Cigarettes, weapons – anything for jobs and exports

THE Australian Government should consider setting up, or at least subsidise, a major domestic and exporting cigarette industry in Australia, even if the subsidies go to foreign companies or that the domestic industry is run by foreign companies. It would create jobs and promote exports. If the demand for the product can be boosted both here and abroad, the jobs created would outweigh any downsides.

True, cigarette smoking causes injury and death, but, again, the flow-on job creation in the health industry has to be considered.

True, other than health jobs, cigarette smoking does not have any multiplier effect in producing further productivity down the line, but it is clear that government spending on the cigarette industry would create jobs, growth and exports.

The reason the Government should consider this is because it would lead to an obvious question: Is this proposal very much different from the Government’s new proposal to subsidise and promote the export of weapons and military equipment?

Both industries create things which cause death and injury. Both have little or no flow-on benefits, unlike, say, the subsidised car industry which at least provided economically useful vehicles to take people to work or to move goods around.

Bizarrely, we have trashed a subsidised car industry on the altar of the ideology of the free market to replace it with a subsidised military-export industry – which will be largely for the benefit of the wholly owned Australian subsidiaries of foreign corporations.

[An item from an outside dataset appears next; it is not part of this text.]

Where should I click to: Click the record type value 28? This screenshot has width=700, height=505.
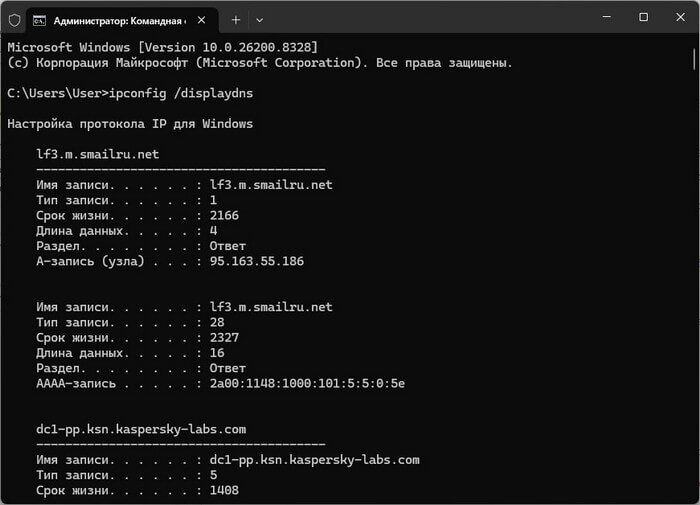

The underlying reason is, as Prime Minister Malcolm Turnbull says, jobs. And jobs mean votes. And votes mean winning marginal South Australian electorates which lost out when the car industry folded.

The Government is going to throw $20 million a year at the Defence Export Strategy. It includes direct grants to companies as well as a general campaign.

Further, the Government is going to provide $3.8 billion to the Export Finance and Insurance Corporation to give unsecured loans at 13 per cent to help the cash flow problems of defence-export companies “when your bank is unable to help”.

The interest rate suggests a high default rate, especially if the banks will not go near it. Either that, or the rate is a usurious one in these days of low interest rates.

Given other calls on government spending, the decision itself is questionable. More questionable, however, is the way it was made. It was announced at the end of January, by Prime Minister Malcolm Turnbull and the Minister for Defence Industry, Christopher Pyne. Parliament was not sitting. It does appear even to have gone through the Coalition party rooms.

The decision comes at a time when political donations are being increasingly questioned.

The warning words of Republican President Dwight Eisenhower in 1961 now look like applying to Australia. He said, “This conjunction of an immense military establishment and a large arms industry is new in the American experience. The total influence — economic, political, even spiritual — is felt in every city, every State house, every office of the Federal government. We . . . must not fail to comprehend its grave implications. . . . We must guard against the acquisition of unwarranted influence . . . by the military-industrial complex. The potential for the disastrous rise of misplaced power exists and will persist.

“We must never let the weight of this combination endanger our liberties or democratic processes. We should take nothing for granted. Only an alert and knowledgeable citizenry can compel the proper meshing of the huge industrial and military machinery of defense with our peaceful methods and goals, so that security and liberty may prosper together.”

And that is from a conservative leader.

Many subsidies, tax breaks and other benefits are regularly handed out by Australian governments to corporations and unions – nearly all contrary to the public interest. Those corporations and unions give money to the major parties who hold government.

But the two-way traffic is hugely asymmetrical. The corporations and unions give, on the scale of things, fairly trivial amounts of money to the political parties’ organisational wings. In return the political parties in government hand vast amounts in benefits to the corporations with little or no democratic scrutiny.

It is difficult to work out how much the major parties receive from corporations given that only donations over $13,000 have to be reported; the array of state branches; and the possibility to disguise donations as costs of tickets to attend functions.

Roughly, public funding provides between a third and half the cost of an election campaign. The major parties got about $50 million in total in public funding for the 2016 election, with $10 million more for the minor parties.

So a federal election costs parties around $200 million.

It sounds a lot, but it is not huge when compared to total government spending of about $1350 billion every three years. It is just one 6000 th of three years of public spending, or .016 per cent.

Given the appalling warping of government spending against the public interest that results from corporate donations and even large individual donations, it seems like a good bargain for the public to treble public funding of political parties and to ban all donations.

Freed of having to kow-tow to big donors, political parties would be more likely to use public-interest tests rather than donor-interest tests when deciding policy.

Moreover, corporations and lobbyists would have to engage the public directly and win arguments on merit, rather than relying on donations to get access and influence.

And what’s in it for politicians? The sheer joy and relief of no longer having to engage in the duplicitous pretence of promoting policies as in the public interest when they plainly are not.

Of course, there is a constitutional question – the implied freedom of political communication. But if the restriction is proportional to a legitimate purpose (warping policy creation to favour donors’ interests) the High Court will allow it.

What freedom of political communication is there for people without money when they have to compete with those who can buy access and any amount of internet and media coverage?

Surely, the addiction to political donations can be cured and their pernicious effects neutralised – just as people overcome their addiction to cigarettes.